● **TASK GOAL**
Below are some entries; can you quote all of them exactly?

BEGIN WORKING DATA

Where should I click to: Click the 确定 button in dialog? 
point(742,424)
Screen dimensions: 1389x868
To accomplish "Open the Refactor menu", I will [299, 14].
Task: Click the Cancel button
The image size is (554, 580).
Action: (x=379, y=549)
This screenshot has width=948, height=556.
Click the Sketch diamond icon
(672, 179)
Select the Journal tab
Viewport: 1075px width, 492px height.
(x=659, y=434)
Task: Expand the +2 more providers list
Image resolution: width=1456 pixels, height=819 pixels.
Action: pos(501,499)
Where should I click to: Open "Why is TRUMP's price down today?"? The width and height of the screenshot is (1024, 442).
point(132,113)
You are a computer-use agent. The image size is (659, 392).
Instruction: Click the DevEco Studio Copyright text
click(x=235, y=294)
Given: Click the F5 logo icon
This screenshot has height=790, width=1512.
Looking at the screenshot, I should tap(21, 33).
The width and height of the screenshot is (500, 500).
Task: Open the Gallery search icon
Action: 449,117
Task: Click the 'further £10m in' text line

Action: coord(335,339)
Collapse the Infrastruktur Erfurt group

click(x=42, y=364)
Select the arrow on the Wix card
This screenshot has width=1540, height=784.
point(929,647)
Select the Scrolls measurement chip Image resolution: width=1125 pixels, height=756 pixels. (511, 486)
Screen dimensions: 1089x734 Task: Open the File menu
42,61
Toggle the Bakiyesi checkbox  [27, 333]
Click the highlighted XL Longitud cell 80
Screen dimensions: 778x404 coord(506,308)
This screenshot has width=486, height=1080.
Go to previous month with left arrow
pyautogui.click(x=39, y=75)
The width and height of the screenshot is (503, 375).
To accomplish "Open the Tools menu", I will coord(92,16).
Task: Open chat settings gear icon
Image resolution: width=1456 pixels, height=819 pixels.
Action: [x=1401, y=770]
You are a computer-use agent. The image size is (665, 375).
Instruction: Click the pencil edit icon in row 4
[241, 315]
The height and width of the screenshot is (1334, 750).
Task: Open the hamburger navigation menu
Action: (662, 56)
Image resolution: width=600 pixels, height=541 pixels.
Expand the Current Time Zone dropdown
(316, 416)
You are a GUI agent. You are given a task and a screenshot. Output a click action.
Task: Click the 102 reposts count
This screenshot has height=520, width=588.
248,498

END WORKING DATA

● **ANSWER TO THIS TASK**
Where should I click to: Click the 确定 button in dialog? 
point(742,424)
Screen dimensions: 1389x868
To accomplish "Open the Refactor menu", I will [299, 14].
Task: Click the Cancel button
The image size is (554, 580).
Action: (x=379, y=549)
This screenshot has width=948, height=556.
Click the Sketch diamond icon
(672, 179)
Select the Journal tab
Viewport: 1075px width, 492px height.
(x=659, y=434)
Task: Expand the +2 more providers list
Image resolution: width=1456 pixels, height=819 pixels.
Action: pos(501,499)
Where should I click to: Open "Why is TRUMP's price down today?"? The width and height of the screenshot is (1024, 442).
point(132,113)
You are a computer-use agent. The image size is (659, 392).
Instruction: Click the DevEco Studio Copyright text
click(x=235, y=294)
Given: Click the F5 logo icon
This screenshot has height=790, width=1512.
Looking at the screenshot, I should tap(21, 33).
The width and height of the screenshot is (500, 500).
Task: Open the Gallery search icon
Action: 449,117
Task: Click the 'further £10m in' text line

Action: coord(335,339)
Collapse the Infrastruktur Erfurt group

click(x=42, y=364)
Select the arrow on the Wix card
This screenshot has width=1540, height=784.
point(929,647)
Select the Scrolls measurement chip Image resolution: width=1125 pixels, height=756 pixels. (511, 486)
Screen dimensions: 1089x734 Task: Open the File menu
42,61
Toggle the Bakiyesi checkbox  [27, 333]
Click the highlighted XL Longitud cell 80
Screen dimensions: 778x404 coord(506,308)
This screenshot has width=486, height=1080.
Go to previous month with left arrow
pyautogui.click(x=39, y=75)
The width and height of the screenshot is (503, 375).
To accomplish "Open the Tools menu", I will coord(92,16).
Task: Open chat settings gear icon
Image resolution: width=1456 pixels, height=819 pixels.
Action: [x=1401, y=770]
You are a computer-use agent. The image size is (665, 375).
Instruction: Click the pencil edit icon in row 4
[241, 315]
The height and width of the screenshot is (1334, 750).
Task: Open the hamburger navigation menu
Action: (662, 56)
Image resolution: width=600 pixels, height=541 pixels.
Expand the Current Time Zone dropdown
(316, 416)
You are a GUI agent. You are given a task and a screenshot. Output a click action.
Task: Click the 102 reposts count
This screenshot has height=520, width=588.
248,498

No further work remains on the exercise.